Sep. 6th, 2016

lenora_rose: (Default)
Twice within the last week, my world seems to be being turned upside down because someone made an incorrect assumption and never actually asked or cleared it up. in the first case, i can say with my own experience the person is someone competent and capable in other circumstances, in the latter, I have no idea.

Event number one:

I've been working full time for the last several weeks on a temporary contract (basically as a file clerk, but with a particular file reorganization project in mind). I am at best partway through the project I'm supposed to be working on (partly due to a snafu with supplies but also because two other departments have borrowed me for their own projects, to the tune of roughly 3 weeks' work.) and my immediate manager had made it clear in casual conversation that she assumed I'd be around for a while yet.

Well, my contract was up September 2nd, and while all the unofficial conversation assumed I was still going to be there, I had seen nothing from the temp agency or the company that officially extended my contract. So, since I tend to let things lie until they're almost due (that part of both snafus I will happily own), I pointed this out to my manager on Thursday.

Because the other two temps working there (at another location) had contracts that run to September 30th, she'd believed mine did, too.

But normally, one day's notice is still time enough to extend a contract. It's happened to me before, and not just once.

Turns out, though, that the CEO of the company, somewhere down in the US, had put out word of an hiring freeze WITHIN THE WEEK. So they literally could not extend my contract despite pretty much everyone involved on the ground really really wanting to. (Me included. Despite this incident, it's a lovely place to work, I really liked it.)

There's some hope that my manager can eventually get some kind of a special permission, or something, and summon me back, and I have made it clear to both the temp agency and everyone involved with me directly that I'll show up as soon as I'm called. But I'm at best on unpaid leave again for a couple of weeks.

Just in time for the first week Joseph goes to real school.

Which leads directly to Event number two.

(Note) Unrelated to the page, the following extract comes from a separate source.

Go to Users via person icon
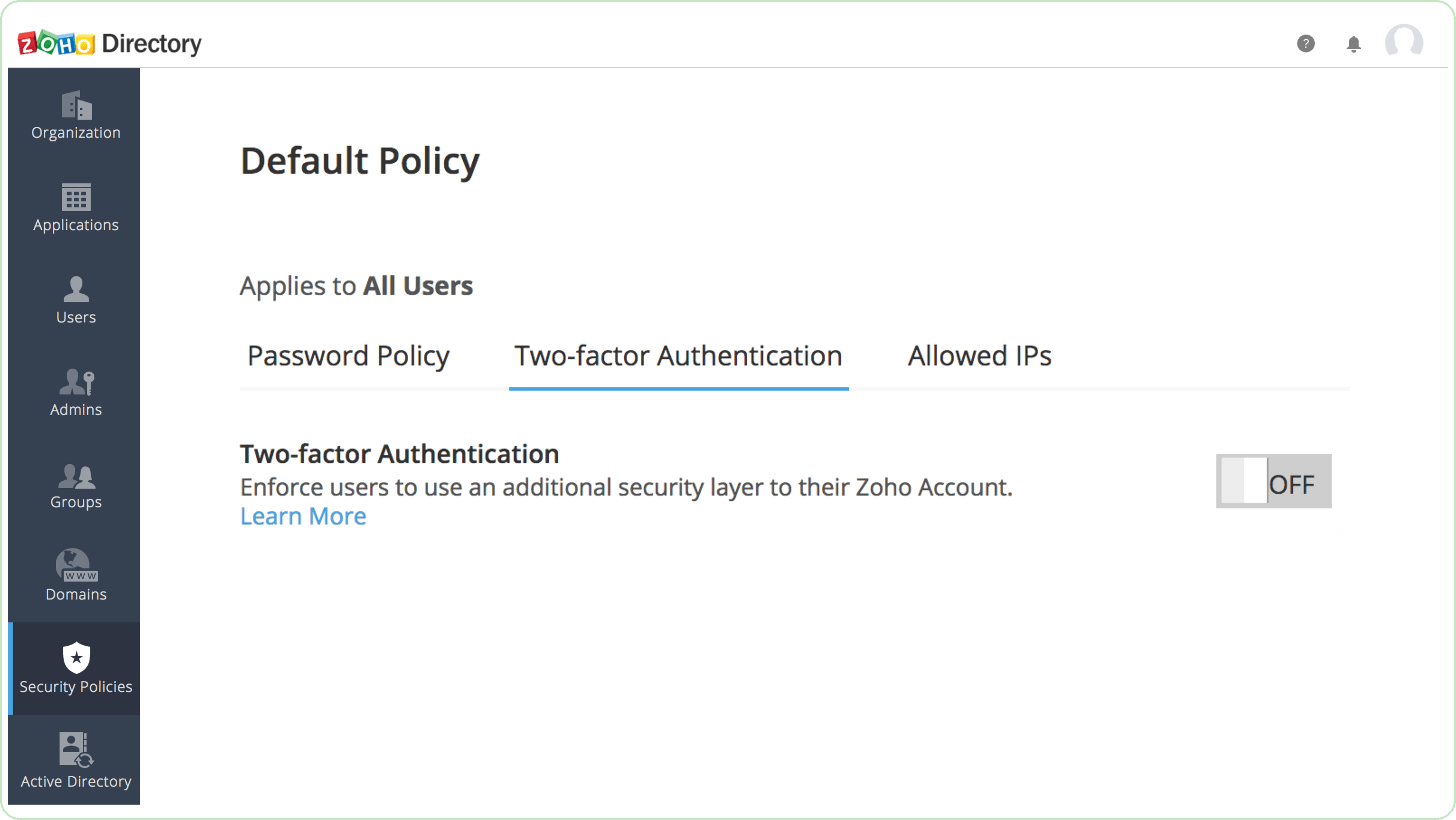The image size is (1456, 820). [76, 289]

I hadn't heard anything from the school (which had my application since just after last year's spring break), but when I called the School Division's Special Needs Support person (Not her title but I am too tired to look it up), she'd said I probably wouldn't hear anything from them until right before Joseph is due to go to class.

Well, that's now, and I still had nothing. So, being off work, and with a husband who HATES doing phone calls more than I do, I finally called today to find out how exactly they arrange Kindergarten.

The school said they thought he was going to another school.

A couple of phone calls more, and I finally twig to what happened.

St. Amant is a private organization that does (among many other things) a whole lot of programs for autistic children, including a full blown home tutoring for preschool children (which Joseph never got due to being diagnosed late enough he aged out before the waiting list hit the end), a pre-Kindergarten preparatory class (Which he has been doing, and thriving in, and which ended last week), and sending tutors to schools to help support children whose needs they feel the school division support system alone can't handle. (school divisions vary in both budget and staff, though not as drastically as in some places.)

We got our acceptance letter for St. Amant's School Age program within the last 2 weeks.

So did the school. But they thought it meant J. would be going *to* St. Amant and not to the school division, not that they would get additional support.

When, after calling the school, having the school staff member in charge of special needs (not the principal as I was told to expect) call me, calling St. Amant, and calling the school back, I finally figure this out. It took that long partly because the guy talks in buzzwords a bit, and partly because I had assumed that someone working for a school would, well, know how this works better than a first-kid-in-school mom.

I pointed this out to the person I was talking to, and he went to call the person in charge at St. Amant to clear things up. I hoped to hear back before the end of the day, but nobody called me today.

If they don't call tomorrow AM, I'm debating whether it's better to walk in and deal with this in person, or phone again.

HOW DOES A SCHOOL NOT KNOW THIS? I was told when I applied that another child with autism will be in Kindergarten, so they can't have never had this support before, can they?

All in all, though, not exactly the way to impress a nervous mom that your school will be remotely aware of what inclusion and integration actually entail, or that he'll get the support he needs from them.

The first of these two has me sad and a bit frustrated more than anything. The second one has me simmering.